Records from a data source
::::::::::

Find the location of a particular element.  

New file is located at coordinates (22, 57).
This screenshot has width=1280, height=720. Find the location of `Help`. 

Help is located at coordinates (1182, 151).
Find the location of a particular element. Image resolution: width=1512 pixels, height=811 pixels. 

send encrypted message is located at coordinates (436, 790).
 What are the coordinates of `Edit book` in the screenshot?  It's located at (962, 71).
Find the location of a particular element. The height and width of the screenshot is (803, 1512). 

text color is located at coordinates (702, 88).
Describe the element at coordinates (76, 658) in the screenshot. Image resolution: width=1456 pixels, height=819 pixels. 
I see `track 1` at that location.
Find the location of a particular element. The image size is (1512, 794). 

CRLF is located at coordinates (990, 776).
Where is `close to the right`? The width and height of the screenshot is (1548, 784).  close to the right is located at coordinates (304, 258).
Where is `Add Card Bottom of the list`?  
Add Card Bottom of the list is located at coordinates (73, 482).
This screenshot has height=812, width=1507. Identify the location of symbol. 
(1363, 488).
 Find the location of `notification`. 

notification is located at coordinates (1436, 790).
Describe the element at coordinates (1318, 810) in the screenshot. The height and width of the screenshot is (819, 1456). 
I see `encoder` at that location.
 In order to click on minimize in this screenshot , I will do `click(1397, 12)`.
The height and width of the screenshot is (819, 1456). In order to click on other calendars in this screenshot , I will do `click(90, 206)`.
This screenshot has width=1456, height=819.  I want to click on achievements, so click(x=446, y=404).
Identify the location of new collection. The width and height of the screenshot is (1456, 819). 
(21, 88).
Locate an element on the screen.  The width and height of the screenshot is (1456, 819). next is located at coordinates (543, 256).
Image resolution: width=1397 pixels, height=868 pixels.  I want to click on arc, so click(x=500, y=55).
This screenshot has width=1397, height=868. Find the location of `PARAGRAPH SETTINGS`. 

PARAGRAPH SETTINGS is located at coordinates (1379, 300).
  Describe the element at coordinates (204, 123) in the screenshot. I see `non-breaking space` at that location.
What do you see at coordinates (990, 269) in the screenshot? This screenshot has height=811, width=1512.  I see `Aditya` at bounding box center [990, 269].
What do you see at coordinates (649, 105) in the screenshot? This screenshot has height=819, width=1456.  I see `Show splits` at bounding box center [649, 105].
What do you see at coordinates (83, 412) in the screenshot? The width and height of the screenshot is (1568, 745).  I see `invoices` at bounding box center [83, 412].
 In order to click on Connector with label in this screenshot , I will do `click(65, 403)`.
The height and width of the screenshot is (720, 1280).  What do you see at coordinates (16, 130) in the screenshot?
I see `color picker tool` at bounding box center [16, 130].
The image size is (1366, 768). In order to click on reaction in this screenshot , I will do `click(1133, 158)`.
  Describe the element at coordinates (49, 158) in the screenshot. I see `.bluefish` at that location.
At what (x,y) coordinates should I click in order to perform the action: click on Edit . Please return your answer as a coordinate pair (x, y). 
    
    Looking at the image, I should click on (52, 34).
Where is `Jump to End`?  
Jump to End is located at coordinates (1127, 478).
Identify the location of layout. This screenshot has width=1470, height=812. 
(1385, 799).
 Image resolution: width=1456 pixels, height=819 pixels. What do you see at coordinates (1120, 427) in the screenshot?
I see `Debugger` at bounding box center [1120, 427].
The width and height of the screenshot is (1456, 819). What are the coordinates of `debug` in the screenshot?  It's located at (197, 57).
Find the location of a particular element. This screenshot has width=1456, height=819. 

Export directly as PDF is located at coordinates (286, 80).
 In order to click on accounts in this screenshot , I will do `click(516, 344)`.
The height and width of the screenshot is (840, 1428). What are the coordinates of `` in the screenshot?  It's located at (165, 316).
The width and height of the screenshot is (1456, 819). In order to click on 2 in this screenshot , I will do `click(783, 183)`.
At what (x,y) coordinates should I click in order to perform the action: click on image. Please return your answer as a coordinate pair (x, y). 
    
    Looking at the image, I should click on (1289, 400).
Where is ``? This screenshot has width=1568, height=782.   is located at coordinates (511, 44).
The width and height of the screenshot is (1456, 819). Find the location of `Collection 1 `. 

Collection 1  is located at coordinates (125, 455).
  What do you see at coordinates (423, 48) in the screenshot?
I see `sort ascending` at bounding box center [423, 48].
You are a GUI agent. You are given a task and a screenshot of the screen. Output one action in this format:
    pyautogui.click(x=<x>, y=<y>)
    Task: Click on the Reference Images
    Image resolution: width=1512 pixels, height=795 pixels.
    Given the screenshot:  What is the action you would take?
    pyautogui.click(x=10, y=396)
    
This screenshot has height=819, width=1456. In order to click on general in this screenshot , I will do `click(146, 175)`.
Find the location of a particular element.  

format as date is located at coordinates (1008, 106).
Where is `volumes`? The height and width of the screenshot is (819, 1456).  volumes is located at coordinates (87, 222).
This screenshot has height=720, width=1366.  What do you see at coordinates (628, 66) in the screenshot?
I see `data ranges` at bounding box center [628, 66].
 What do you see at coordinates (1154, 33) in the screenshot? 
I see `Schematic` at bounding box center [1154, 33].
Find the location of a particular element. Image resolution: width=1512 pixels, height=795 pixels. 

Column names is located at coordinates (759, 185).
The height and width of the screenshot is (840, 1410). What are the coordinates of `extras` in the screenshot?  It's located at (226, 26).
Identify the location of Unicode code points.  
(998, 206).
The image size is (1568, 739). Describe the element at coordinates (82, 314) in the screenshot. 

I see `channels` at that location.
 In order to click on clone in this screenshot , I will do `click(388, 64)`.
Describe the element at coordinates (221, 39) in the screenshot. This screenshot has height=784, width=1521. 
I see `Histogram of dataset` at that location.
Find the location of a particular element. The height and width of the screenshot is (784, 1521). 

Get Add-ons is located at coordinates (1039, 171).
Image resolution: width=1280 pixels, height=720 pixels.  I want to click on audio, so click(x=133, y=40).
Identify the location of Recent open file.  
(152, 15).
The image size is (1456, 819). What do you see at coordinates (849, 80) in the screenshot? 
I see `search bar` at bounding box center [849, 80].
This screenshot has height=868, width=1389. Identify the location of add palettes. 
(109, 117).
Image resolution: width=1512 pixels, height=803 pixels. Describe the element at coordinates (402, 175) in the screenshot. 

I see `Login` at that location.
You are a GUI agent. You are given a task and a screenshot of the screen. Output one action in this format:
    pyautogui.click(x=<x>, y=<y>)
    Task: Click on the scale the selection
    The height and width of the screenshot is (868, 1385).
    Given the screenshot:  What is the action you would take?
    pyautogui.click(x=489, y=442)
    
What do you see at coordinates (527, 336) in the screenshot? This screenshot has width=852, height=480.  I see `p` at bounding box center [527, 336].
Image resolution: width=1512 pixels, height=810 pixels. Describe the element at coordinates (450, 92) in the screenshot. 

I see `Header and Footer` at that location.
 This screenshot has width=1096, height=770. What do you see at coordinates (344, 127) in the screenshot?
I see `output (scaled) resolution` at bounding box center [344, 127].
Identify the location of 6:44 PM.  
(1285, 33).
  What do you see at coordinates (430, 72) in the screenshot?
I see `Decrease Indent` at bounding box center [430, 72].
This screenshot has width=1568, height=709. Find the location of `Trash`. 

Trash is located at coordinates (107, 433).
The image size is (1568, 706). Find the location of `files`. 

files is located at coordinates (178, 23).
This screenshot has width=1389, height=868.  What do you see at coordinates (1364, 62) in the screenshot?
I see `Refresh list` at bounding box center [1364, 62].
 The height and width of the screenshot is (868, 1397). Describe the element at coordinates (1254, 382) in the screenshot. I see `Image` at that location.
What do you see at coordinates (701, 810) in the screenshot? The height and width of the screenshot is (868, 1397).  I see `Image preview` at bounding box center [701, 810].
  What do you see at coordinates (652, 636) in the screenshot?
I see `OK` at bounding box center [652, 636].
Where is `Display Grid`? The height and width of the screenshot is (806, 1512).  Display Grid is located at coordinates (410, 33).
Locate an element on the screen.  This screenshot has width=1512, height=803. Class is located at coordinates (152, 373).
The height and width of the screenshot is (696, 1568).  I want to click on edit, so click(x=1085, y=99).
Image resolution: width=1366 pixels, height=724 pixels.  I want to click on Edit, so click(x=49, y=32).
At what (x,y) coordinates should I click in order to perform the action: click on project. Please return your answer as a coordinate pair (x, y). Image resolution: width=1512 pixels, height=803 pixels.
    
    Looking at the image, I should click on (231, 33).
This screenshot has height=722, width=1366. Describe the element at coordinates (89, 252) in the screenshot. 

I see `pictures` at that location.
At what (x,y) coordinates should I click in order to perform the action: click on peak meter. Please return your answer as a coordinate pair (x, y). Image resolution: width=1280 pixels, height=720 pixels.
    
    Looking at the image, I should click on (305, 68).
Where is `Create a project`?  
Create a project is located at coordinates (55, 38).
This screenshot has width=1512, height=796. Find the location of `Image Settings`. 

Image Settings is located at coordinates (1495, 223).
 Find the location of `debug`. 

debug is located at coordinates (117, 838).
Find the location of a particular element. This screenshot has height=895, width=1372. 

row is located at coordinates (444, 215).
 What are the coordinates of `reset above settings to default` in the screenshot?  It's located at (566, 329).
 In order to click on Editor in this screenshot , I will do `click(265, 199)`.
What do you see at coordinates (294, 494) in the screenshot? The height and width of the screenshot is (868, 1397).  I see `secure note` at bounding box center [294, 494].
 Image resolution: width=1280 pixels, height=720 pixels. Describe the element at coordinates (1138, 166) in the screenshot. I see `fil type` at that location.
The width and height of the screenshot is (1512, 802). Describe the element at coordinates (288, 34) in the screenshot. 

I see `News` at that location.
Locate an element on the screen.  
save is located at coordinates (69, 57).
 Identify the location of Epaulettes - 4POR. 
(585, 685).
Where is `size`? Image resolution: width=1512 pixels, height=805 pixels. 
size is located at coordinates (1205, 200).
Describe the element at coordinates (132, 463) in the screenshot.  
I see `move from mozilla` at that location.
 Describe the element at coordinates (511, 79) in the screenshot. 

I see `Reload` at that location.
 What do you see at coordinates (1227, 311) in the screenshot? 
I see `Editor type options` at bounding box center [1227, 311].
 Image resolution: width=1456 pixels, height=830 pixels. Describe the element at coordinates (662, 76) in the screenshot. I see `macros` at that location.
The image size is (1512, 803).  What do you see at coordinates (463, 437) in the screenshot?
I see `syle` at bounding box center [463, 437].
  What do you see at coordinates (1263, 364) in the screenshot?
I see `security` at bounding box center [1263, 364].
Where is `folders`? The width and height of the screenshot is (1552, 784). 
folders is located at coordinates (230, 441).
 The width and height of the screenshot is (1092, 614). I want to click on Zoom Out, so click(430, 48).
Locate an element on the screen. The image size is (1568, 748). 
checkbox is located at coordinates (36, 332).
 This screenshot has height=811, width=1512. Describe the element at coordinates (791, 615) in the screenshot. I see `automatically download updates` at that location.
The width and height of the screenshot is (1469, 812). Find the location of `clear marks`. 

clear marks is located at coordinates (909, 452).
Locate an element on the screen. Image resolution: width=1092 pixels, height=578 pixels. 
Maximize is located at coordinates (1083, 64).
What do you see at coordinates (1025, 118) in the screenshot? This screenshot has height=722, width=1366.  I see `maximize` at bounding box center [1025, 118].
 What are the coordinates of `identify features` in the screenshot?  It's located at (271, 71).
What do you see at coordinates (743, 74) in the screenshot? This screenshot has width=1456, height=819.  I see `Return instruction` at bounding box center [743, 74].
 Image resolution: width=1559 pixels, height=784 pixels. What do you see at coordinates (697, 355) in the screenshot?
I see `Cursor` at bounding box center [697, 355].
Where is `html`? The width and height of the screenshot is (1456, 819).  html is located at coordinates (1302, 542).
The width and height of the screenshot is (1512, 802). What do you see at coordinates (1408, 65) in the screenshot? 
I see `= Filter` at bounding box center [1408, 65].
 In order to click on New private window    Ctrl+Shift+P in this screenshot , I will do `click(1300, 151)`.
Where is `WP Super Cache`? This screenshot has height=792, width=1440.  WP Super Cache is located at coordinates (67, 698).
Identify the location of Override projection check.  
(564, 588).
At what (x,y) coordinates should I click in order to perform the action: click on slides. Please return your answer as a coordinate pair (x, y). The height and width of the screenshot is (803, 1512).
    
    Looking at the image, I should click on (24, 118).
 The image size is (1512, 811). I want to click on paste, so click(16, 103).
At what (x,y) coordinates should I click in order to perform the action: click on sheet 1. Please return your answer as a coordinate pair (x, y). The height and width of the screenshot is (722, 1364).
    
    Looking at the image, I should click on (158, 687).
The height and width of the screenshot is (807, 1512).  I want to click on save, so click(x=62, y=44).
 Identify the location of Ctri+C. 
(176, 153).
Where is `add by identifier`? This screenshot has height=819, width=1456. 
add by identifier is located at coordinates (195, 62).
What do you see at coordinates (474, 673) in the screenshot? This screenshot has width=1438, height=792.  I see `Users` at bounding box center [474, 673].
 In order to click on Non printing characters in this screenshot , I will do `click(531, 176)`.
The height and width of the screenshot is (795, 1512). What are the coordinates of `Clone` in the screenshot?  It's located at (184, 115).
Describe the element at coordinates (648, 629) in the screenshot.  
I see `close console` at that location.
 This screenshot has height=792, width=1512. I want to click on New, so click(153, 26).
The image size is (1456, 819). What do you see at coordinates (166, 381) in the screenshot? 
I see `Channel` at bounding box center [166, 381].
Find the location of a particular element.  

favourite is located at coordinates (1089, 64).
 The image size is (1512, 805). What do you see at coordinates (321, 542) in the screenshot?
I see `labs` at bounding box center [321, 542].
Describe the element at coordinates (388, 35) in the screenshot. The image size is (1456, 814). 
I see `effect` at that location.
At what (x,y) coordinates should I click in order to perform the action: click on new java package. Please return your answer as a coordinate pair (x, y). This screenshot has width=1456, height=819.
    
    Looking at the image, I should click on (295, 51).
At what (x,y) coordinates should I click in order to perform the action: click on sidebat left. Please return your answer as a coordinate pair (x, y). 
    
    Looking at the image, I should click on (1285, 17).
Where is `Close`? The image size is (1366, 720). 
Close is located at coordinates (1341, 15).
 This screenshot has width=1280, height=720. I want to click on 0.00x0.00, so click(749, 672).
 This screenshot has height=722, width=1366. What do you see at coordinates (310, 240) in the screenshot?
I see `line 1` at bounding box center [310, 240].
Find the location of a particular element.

::::::::::

# WHAT YOU ARE ASKED TO DO
Starting at the first line of the listing and ending at the line that contains "Help is located at coordinates (1182, 151).", list each line in a Markdown table with columns Row and Line. Leave out blank lines.

# THE REPLY
| Row | Line |
|---|---|
| 1 | Find the location of a particular element.   |
| 2 | New file is located at coordinates (22, 57). |
| 3 | This screenshot has width=1280, height=720. Find the location of `Help`.  |
| 4 | Help is located at coordinates (1182, 151). |